Эта простая шутка, или что-нибудь еще в этом роде, вызывала громкий хохот. И всякий раз утром, за ранним завтраком, у меня осведомлялись, как прошла ночь под балдахином. А я сочинял самые невероятные истории о визитах то Златовласой принцессы, то Среброрукой... Видите, что из всего этого получалось... И уверяю вас, никто там не грустил. Но в этот раз, как вы понимаете, и речи не было ни о принцессах, ни о маркизах. Тяжело было признаться самому себе, что близка та ночь, когда меня разбудят для того, чтобы присутствовать при последних минутах славного Марко. Он и вправду был хороший человек, Марко Гамон: услужливый, честный, отзывчивый. Я стал размышлять над всеми его добрыми качествами и не заметил, как заснул.

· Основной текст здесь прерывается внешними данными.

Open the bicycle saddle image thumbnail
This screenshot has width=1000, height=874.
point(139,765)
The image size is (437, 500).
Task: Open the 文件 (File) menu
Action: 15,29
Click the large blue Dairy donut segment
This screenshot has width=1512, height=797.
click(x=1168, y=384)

Сколько времени я проспал, не могу сказать. Только вдруг мне послышалось, что навощенный паркет скрипнул, словно кто-то передвигался по комнате. Я открыл глаза. Луна уже взошла. Было светло как днем. Я окинул взглядом комнату. Никого! Я хотел было снова нырнуть под одеяло, но почувствовал, как по плечам прошел холодок. Я взглянул на окно и увидел, что оно открыто. Я подумал, что забыл его закрыть перед сном. Подтянувшись к концу кровати, я уже было взялся рукой за створку, как вдруг там, во дворе, в двух шагах от меня, увидел человека, который шагал взад и вперед, заложив руки за спину, неспешным шагом, будто он кого-то ждал и прогуливался, чтобы скоротать время. Был он высокий, худой, лицо прикрыто широкой шляпой.